“Fake it ‘til you make it” is a familiar idiom with roots in the great teachings of Aristotle, who once said that a person who acted virtuous would, in fact, become a virtuous person.
Fake merchants — a problem that now underpins a $352 billion annual money-laundering loophole in the U.S. alone — don’t exactly follow those same principles. These merchants act like real merchants, with no intention of ever becoming one. In this situation, faking it until they make it is simply an illegal means to what has become a lucrative endgame for them.
The eCommerce fakers, Trulioo GM Zac Cohen told Karen Webster in a recent conversation, are an increasingly common occurrence. They look and feel like a real merchant, they are able to legitimately take payments, but they aren’t really in the business of selling the goods as advertised goods.
Instead, Cohn noted, they either fake it by breaking into a legitimate merchant’s data stream — and use their merchant account to sell illicit goods and services — or go all the way and create fake digital storefronts.
“Fake merchants are the sinister side of eCommerce, because we either are dealing with [a] fraudster taking advantage of a less-mature or less-hardened merchant account to forge data and divert funds through different accounts,” Cohen said, “or we just have the folks that are just illegally setting up a front business that have no intention of ever being legitimate, and the whole thing is just fraudulent front-to-back.”
It may not be a top-of-mind problem for many consumers and merchants, which Cohen said is just the way they like it. Since the beginning of commerce, fraudsters have been looking for ways to game the system, he noted — and the sheer proliferation of microbusiness online in recent years created a new weak point to attack.
The good news, Cohen noted, is that the payments ecosystem now has a better understanding of why and how these eCommerce fakers ply their craft, and is now better-equipped to stop it. But only if the solutions to stop it don’t leave gaps for those fakers to keep faking until they make it.

Aim A » In the article on fake merchants, why does Cohen say these fakers found a new weak point to attack in recent years? Explain in one to three sentences.
Aim B »
Answer these questions about the article on fake merchants, one line each:
(i) How large is the annual money-laundering loophole in the U.S. that fake merchants now underpin?
(ii) Who did Trulioo GM Zac Cohen talk with?
(iii) What condition does the final paragraph set for stopping the fakers?
Aim C » Resume the article on fake merchants from the point where it stops.

Provided material »
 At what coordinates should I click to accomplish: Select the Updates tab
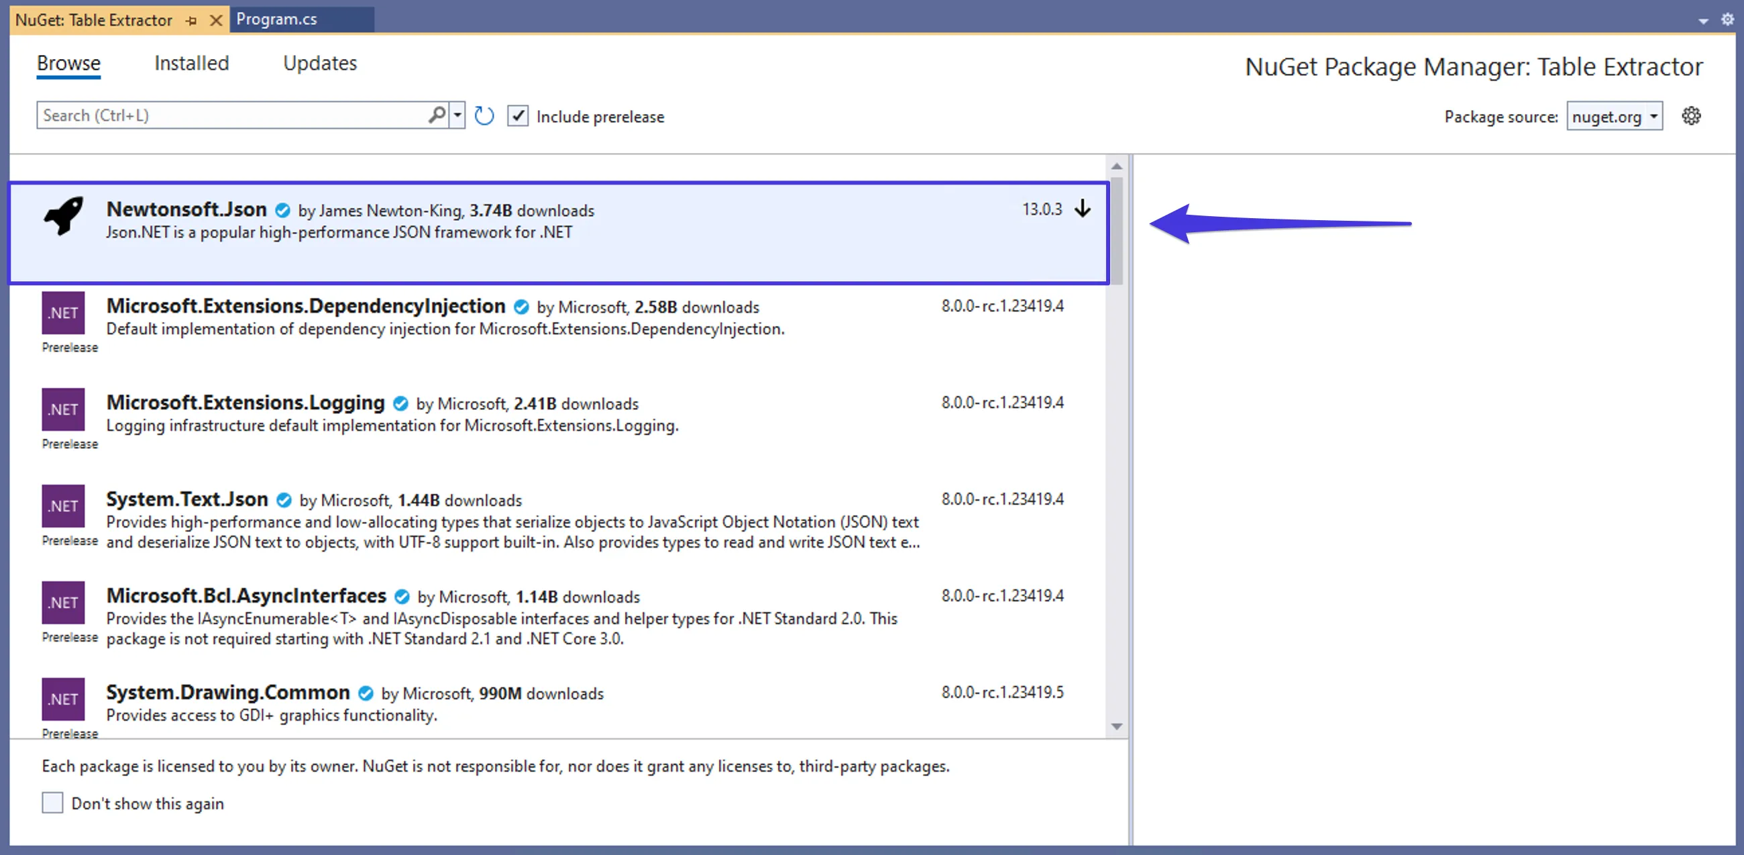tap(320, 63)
* * *
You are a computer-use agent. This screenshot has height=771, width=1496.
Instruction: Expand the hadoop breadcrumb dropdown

Exercise response A » Cohen says fraudsters have always looked for ways to game the system. The sheer proliferation of microbusiness online in recent years created a new weak point for them to attack.

Exercise response B »
(i) $352 billion a year.
(ii) Karen Webster.
(iii) The solutions to stop them must not leave gaps for the fakers to keep faking until they make it.

Exercise response C »
The Tough Thing About Easy Merchant Onboarding
Fraudsters are taking a sudden interest in online storefronts, Cohen said, for one very explicable reason: Those storefront operators can set up shop, literally, anywhere on planet Earth where there is an internet connection.
And there are now millions of those storefronts.
“There are a lot of great tools in the market that make it easy to set up shop online,” Cohen explained, “and that means that there are a lot of micro-merchant businesses out there selling everything from razor blades to real estate.”
Making it that easy to start one’s own microbusiness inspires innovation, but also — unfortunately — makes it easy for anyone to start a microbusiness, including those whose main entrepreneurial efforts are focused on building a cool-looking storefront that specializes in fake invoices, false transactions and data scraping. The buyer, of course, does not know they are shopping in a money-laundering boutique. They think they are buying shoes, or clothes, or electronics — or helping people in their time of need.
“What we have seen a lot of lately is people setting up fake firms, trying to take advantage of disaster resources deployed to help victims,” Cohen said. He referenced the opportunistic fakers who set up schemes intended to “help” the California wildfire victims, but who lined their own pockets instead.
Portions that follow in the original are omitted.